### Фрагмент:
__________________________________________________

Под 1497 г. летопись передает следующие известия: «декабря по дьявольству всполъся князь великы Иванъ Васильевич на сына своего князя Василья, да и на женоу свою на великоую княгиню Софью, да в той спалке велел казнити детей боярских Володимера Елизарова сына Гоусева да князя Ивана Палецкого Хруля, да Поярка Роунова брата, да Щавея Скрябина сына Травина, да Федора Стромилова, диака введеного, да Офонасья Яропкына. Казниша их на ледоу, головы изсекоша декабря 27. Тое же зимы февраля 4 в неделю князь великы Иван Васильевичь всея Роуси благословилъ и посадилъ на великое княженье Володимерьское и Московское всеа Роуси вноука своего князя Дмитрея Ивановичя» (ПСРЛ 39: 112, 172). Этот приведенный выше отрывок из списка Царского Софийской I летописи, составленного в 1508 г. в правление великого князя Василия III, не говорит нам о подлинных причинах гнева Ивана III на сына. Однако в распоряжении исследователей имеется список Дубровского Новгородской IV летописи. По мнению Я.С. Лурье, он содержит в себе наиболее ранний к описываемым событиям Московский свод 1500 г. (Лурье 1994: 202). Под 7000 [правильная дата 7005 (1497 г.), а не 1492 г.] Новгородская IV летопись так объясняет причины ареста князя Василия Ивановича: «того ради, что онъ сведал от дьяка от Федора от Стромилова то, что отец его князь велики хощет жаловати великимъ княжениемъ Володимирским и Московским внука своего князя Дмитрия Ивановича; и нача думати князю Василью вторый сотонин предтечя Афонасей Ропченокъ, бысть в думе в тои и дьяк Федор Стромиловъ, и Поярок Руновъ брат, и иные дети боярские, а иных таино к целованию приводиша на том, чтобъ князю Василью от отца своего отъехати великого князя, казна пограбити на Вологде и на Белеозере, и нат князем Дмитреем над внуком израда учинити» (ПСРЛ. Т. IV. Ч. I. Вып. 2: 530). Каковы же подлинные причины событий 1497 г.?
События 1497 г. различно интерпретировались в исторической литературе. С.М. Соловьев, В.О. Ключевский, И.И. Смирнов и в начале 50-х гг. XX в. А.А. Зимин считали, что в заговоре на стороне Софьи и её сына Василия выступили дети боярские и дьяки, а князья и бояре поддерживали Елену Стефановну и Дмитрия-внука (Каштанов 1967: 79).
С.Б. Веселовский первым показал, что многие заговорщики происходили из знатных родов и были связаны с удельными дворами. Ученый полагал, что Гусев и его товарищи «по неосторожности или из побуждений карьеры вмешались в семейное дело великого князя» (Веселовский 1939: 31-47).

__________________________________________________

Данные об элементах и положении текста

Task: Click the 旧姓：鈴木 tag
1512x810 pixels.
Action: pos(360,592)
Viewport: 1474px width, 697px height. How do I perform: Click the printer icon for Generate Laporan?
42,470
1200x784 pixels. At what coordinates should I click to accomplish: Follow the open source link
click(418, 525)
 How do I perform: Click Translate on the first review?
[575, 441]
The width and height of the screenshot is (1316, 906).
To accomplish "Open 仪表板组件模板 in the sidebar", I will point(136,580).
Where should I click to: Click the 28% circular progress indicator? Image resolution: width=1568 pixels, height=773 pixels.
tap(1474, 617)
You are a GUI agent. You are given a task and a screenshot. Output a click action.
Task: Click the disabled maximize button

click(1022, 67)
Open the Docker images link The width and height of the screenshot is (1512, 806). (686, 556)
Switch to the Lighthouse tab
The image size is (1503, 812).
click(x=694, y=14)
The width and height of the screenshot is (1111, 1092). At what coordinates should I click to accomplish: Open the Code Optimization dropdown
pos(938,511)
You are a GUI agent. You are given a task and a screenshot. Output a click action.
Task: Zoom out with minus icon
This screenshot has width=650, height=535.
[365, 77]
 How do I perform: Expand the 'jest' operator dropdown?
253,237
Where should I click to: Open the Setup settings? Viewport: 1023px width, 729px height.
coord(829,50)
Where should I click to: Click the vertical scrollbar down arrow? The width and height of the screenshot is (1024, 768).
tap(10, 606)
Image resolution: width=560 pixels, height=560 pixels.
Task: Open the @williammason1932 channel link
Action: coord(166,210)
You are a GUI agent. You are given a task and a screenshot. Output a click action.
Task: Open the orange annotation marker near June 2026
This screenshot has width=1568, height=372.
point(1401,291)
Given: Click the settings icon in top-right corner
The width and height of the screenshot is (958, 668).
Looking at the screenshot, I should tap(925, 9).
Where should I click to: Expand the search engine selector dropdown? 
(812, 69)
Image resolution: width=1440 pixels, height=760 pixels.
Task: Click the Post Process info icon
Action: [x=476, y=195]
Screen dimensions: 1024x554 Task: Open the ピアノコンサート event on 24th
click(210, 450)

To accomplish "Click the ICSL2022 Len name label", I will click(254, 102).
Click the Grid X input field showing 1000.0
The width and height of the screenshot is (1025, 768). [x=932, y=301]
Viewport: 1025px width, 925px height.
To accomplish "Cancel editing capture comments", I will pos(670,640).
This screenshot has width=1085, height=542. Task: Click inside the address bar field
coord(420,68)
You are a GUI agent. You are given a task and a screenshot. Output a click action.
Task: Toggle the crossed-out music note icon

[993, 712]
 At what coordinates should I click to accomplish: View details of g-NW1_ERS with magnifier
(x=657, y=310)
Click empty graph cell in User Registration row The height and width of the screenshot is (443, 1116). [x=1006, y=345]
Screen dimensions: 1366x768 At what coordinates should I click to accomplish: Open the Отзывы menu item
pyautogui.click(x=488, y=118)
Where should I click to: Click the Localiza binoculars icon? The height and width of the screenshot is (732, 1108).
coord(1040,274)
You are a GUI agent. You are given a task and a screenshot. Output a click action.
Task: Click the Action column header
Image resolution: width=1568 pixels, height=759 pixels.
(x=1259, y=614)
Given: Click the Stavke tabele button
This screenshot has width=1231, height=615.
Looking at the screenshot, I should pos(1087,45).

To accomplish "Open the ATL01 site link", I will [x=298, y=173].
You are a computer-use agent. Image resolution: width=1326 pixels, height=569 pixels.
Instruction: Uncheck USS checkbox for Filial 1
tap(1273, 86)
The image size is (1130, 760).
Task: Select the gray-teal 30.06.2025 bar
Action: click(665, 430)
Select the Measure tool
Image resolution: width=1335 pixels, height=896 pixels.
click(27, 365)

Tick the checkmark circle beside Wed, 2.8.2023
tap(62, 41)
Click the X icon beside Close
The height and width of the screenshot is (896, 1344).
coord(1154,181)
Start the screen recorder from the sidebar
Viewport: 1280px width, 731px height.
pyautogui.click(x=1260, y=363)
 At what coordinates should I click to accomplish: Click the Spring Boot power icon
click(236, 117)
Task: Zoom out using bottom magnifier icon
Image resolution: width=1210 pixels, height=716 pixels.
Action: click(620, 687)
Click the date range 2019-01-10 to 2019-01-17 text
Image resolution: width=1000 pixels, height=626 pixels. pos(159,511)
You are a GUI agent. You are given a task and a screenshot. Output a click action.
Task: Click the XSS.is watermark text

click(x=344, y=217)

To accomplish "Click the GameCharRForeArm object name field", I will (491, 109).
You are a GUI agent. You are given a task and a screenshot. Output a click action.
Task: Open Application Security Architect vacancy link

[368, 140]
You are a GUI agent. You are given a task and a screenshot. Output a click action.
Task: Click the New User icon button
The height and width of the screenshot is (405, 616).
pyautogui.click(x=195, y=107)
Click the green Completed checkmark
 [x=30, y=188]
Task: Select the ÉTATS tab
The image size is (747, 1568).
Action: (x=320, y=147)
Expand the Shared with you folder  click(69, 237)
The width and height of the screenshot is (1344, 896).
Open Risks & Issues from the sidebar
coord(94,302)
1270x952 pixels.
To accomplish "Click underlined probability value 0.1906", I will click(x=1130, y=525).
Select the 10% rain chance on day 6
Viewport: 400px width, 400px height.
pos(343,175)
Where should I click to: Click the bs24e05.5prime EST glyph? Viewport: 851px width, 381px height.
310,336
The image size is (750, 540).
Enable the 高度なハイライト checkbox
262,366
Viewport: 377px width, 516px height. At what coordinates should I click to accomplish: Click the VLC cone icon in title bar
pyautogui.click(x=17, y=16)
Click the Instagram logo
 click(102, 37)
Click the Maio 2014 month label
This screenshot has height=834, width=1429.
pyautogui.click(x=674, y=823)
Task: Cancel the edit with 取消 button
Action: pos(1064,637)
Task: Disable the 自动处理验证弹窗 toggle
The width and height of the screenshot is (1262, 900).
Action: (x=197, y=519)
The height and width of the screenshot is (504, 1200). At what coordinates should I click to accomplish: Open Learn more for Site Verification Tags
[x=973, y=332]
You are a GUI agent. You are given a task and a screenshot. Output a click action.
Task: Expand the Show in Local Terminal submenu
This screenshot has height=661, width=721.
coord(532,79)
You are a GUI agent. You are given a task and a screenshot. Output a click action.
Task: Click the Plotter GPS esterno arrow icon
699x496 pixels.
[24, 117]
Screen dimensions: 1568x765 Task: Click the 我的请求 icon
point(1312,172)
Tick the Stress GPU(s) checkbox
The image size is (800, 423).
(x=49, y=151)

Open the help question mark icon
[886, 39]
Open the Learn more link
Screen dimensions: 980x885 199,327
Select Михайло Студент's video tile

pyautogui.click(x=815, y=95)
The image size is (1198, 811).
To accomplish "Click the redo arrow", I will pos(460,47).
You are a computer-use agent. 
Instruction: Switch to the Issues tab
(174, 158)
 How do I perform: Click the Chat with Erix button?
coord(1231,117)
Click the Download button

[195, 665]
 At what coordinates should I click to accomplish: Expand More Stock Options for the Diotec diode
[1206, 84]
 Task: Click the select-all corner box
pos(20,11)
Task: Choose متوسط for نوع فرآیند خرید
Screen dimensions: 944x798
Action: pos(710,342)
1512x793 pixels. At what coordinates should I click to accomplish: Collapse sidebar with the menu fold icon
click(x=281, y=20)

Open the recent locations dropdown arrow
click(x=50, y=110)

__________________________________________________

### Задания:
- a) Выпишите из фрагмента о событиях 1497 г. часть от слов «С.Б. Веселовский первым» до слов «(Веселовский 1939: 31-47).» включительно.
- b) Переведите на английский язык предложение из фрагмента о событиях 1497 г.: «С.Б. Веселовский первым показал, что многие заговорщики происходили из знатных родов и были связаны с удельными дворами».
- c) Кого, согласно летописи, процитированной во фрагменте о событиях 1497 г., Иван III 4 февраля посадил на великое княжение Владимирское и Московское?
Приведённые строки для этого не нужны.

### Ответы:
- a)
С.Б. Веселовский первым показал, что многие заговорщики происходили из знатных родов и были связаны с удельными дворами. Ученый полагал, что Гусев и его товарищи «по неосторожности или из побуждений карьеры вмешались в семейное дело великого князя» (Веселовский 1939: 31-47).

- b) S. B. Veselovsky was the first to show that many of the conspirators came from noble families and were connected with the appanage courts.

- c) Своего внука князя Дмитрия Ивановича.